• **STATED EXERCISE**
Replace every "GUI agent" in the rows below with "interface agent", leaving everything else unchanged.

• **DATA LINES**

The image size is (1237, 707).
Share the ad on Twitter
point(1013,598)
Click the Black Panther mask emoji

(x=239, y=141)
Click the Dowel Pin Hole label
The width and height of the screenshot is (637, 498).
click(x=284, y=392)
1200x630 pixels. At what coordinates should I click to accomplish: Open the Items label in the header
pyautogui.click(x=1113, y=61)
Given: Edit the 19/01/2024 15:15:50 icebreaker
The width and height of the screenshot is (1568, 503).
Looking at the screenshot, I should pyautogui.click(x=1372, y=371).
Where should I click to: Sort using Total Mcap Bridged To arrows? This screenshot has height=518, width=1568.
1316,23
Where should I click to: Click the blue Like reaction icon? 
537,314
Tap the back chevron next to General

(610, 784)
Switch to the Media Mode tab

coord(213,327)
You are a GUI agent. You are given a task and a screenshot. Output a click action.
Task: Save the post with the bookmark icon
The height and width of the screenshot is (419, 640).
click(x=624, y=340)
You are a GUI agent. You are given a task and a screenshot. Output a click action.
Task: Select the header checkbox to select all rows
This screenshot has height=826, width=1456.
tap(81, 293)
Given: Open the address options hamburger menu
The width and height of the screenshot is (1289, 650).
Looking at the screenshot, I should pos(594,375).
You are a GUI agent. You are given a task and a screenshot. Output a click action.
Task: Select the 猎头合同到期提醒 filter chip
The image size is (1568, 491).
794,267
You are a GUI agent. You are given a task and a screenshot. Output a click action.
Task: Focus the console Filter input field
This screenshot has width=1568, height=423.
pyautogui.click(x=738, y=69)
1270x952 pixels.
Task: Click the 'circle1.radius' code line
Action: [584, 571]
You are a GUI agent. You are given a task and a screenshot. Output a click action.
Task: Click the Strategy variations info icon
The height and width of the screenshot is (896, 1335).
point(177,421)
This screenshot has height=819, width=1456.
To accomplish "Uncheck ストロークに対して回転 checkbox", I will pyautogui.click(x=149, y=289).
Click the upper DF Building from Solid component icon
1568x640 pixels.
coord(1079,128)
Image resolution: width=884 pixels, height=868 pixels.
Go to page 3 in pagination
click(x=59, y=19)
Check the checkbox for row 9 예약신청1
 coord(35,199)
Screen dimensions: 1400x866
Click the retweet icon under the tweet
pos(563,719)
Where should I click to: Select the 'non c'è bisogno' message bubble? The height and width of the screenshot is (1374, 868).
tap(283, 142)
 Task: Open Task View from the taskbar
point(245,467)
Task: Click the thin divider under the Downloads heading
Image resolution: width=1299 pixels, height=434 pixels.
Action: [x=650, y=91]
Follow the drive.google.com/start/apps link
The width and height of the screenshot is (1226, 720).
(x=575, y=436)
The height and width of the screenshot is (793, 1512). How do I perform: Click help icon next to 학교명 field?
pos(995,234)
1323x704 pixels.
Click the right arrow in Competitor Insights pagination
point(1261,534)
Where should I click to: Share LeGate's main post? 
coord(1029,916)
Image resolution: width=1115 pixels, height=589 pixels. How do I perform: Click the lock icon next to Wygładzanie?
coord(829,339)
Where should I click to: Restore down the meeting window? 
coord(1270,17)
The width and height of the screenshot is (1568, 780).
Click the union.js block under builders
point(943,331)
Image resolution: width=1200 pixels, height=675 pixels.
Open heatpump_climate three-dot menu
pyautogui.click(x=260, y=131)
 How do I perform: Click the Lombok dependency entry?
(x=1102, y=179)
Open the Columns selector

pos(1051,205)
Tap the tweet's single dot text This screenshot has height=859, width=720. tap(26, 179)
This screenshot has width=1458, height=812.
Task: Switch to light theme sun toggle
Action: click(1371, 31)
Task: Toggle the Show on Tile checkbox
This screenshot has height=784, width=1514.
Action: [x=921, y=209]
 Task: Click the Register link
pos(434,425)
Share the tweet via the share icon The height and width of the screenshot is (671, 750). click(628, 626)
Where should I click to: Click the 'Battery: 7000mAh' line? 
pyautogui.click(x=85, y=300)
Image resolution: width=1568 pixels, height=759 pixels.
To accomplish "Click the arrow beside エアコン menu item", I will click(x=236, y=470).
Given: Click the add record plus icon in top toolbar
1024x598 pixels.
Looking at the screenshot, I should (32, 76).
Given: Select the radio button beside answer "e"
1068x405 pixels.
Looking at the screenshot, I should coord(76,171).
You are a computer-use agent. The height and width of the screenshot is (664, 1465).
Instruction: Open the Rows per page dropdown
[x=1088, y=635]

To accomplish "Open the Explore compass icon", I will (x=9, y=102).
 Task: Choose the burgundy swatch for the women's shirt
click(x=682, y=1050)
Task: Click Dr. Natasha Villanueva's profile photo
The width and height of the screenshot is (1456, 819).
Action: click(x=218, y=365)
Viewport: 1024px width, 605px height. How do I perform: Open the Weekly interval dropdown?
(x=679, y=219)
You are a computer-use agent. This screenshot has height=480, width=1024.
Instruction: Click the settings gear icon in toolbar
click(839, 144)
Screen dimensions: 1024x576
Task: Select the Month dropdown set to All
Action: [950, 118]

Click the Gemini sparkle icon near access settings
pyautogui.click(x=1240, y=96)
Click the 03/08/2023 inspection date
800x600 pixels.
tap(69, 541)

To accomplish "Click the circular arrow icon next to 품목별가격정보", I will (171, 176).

• **THE SOLUTION**
The image size is (1237, 707).
Share the ad on Twitter
point(1013,598)
Click the Black Panther mask emoji

(x=239, y=141)
Click the Dowel Pin Hole label
The width and height of the screenshot is (637, 498).
click(x=284, y=392)
1200x630 pixels. At what coordinates should I click to accomplish: Open the Items label in the header
pyautogui.click(x=1113, y=61)
Given: Edit the 19/01/2024 15:15:50 icebreaker
The width and height of the screenshot is (1568, 503).
Looking at the screenshot, I should pyautogui.click(x=1372, y=371).
Where should I click to: Sort using Total Mcap Bridged To arrows? This screenshot has height=518, width=1568.
1316,23
Where should I click to: Click the blue Like reaction icon? 
537,314
Tap the back chevron next to General

(610, 784)
Switch to the Media Mode tab

coord(213,327)
You are a interface agent. You are given a task and a screenshot. Output a click action.
Task: Save the post with the bookmark icon
The height and width of the screenshot is (419, 640).
click(x=624, y=340)
You are a interface agent. You are given a task and a screenshot. Output a click action.
Task: Select the header checkbox to select all rows
This screenshot has height=826, width=1456.
tap(81, 293)
Given: Open the address options hamburger menu
The width and height of the screenshot is (1289, 650).
Looking at the screenshot, I should pos(594,375).
You are a interface agent. You are given a task and a screenshot. Output a click action.
Task: Select the 猎头合同到期提醒 filter chip
The image size is (1568, 491).
794,267
You are a interface agent. You are given a task and a screenshot. Output a click action.
Task: Focus the console Filter input field
This screenshot has width=1568, height=423.
pyautogui.click(x=738, y=69)
1270x952 pixels.
Task: Click the 'circle1.radius' code line
Action: [584, 571]
You are a interface agent. You are given a task and a screenshot. Output a click action.
Task: Click the Strategy variations info icon
The height and width of the screenshot is (896, 1335).
point(177,421)
This screenshot has height=819, width=1456.
To accomplish "Uncheck ストロークに対して回転 checkbox", I will pyautogui.click(x=149, y=289).
Click the upper DF Building from Solid component icon
1568x640 pixels.
coord(1079,128)
Image resolution: width=884 pixels, height=868 pixels.
Go to page 3 in pagination
click(x=59, y=19)
Check the checkbox for row 9 예약신청1
 coord(35,199)
Screen dimensions: 1400x866
Click the retweet icon under the tweet
pos(563,719)
Where should I click to: Select the 'non c'è bisogno' message bubble? The height and width of the screenshot is (1374, 868).
tap(283, 142)
 Task: Open Task View from the taskbar
point(245,467)
Task: Click the thin divider under the Downloads heading
Image resolution: width=1299 pixels, height=434 pixels.
Action: [x=650, y=91]
Follow the drive.google.com/start/apps link
The width and height of the screenshot is (1226, 720).
(x=575, y=436)
The height and width of the screenshot is (793, 1512). How do I perform: Click help icon next to 학교명 field?
pos(995,234)
1323x704 pixels.
Click the right arrow in Competitor Insights pagination
point(1261,534)
Where should I click to: Share LeGate's main post? 
coord(1029,916)
Image resolution: width=1115 pixels, height=589 pixels. How do I perform: Click the lock icon next to Wygładzanie?
coord(829,339)
Where should I click to: Restore down the meeting window? 
coord(1270,17)
The width and height of the screenshot is (1568, 780).
Click the union.js block under builders
point(943,331)
Image resolution: width=1200 pixels, height=675 pixels.
Open heatpump_climate three-dot menu
pyautogui.click(x=260, y=131)
 How do I perform: Click the Lombok dependency entry?
(x=1102, y=179)
Open the Columns selector

pos(1051,205)
Tap the tweet's single dot text This screenshot has height=859, width=720. tap(26, 179)
This screenshot has width=1458, height=812.
Task: Switch to light theme sun toggle
Action: click(1371, 31)
Task: Toggle the Show on Tile checkbox
This screenshot has height=784, width=1514.
Action: [x=921, y=209]
 Task: Click the Register link
pos(434,425)
Share the tweet via the share icon The height and width of the screenshot is (671, 750). click(628, 626)
Where should I click to: Click the 'Battery: 7000mAh' line? 
pyautogui.click(x=85, y=300)
Image resolution: width=1568 pixels, height=759 pixels.
To accomplish "Click the arrow beside エアコン menu item", I will click(x=236, y=470).
Given: Click the add record plus icon in top toolbar
1024x598 pixels.
Looking at the screenshot, I should (32, 76).
Given: Select the radio button beside answer "e"
1068x405 pixels.
Looking at the screenshot, I should coord(76,171).
You are a computer-use agent. The height and width of the screenshot is (664, 1465).
Instruction: Open the Rows per page dropdown
[x=1088, y=635]

To accomplish "Open the Explore compass icon", I will (x=9, y=102).
 Task: Choose the burgundy swatch for the women's shirt
click(x=682, y=1050)
Task: Click Dr. Natasha Villanueva's profile photo
The width and height of the screenshot is (1456, 819).
Action: click(x=218, y=365)
Viewport: 1024px width, 605px height. How do I perform: Open the Weekly interval dropdown?
(x=679, y=219)
You are a computer-use agent. This screenshot has height=480, width=1024.
Instruction: Click the settings gear icon in toolbar
click(839, 144)
Screen dimensions: 1024x576
Task: Select the Month dropdown set to All
Action: [950, 118]

Click the Gemini sparkle icon near access settings
pyautogui.click(x=1240, y=96)
Click the 03/08/2023 inspection date
800x600 pixels.
tap(69, 541)

To accomplish "Click the circular arrow icon next to 품목별가격정보", I will (171, 176).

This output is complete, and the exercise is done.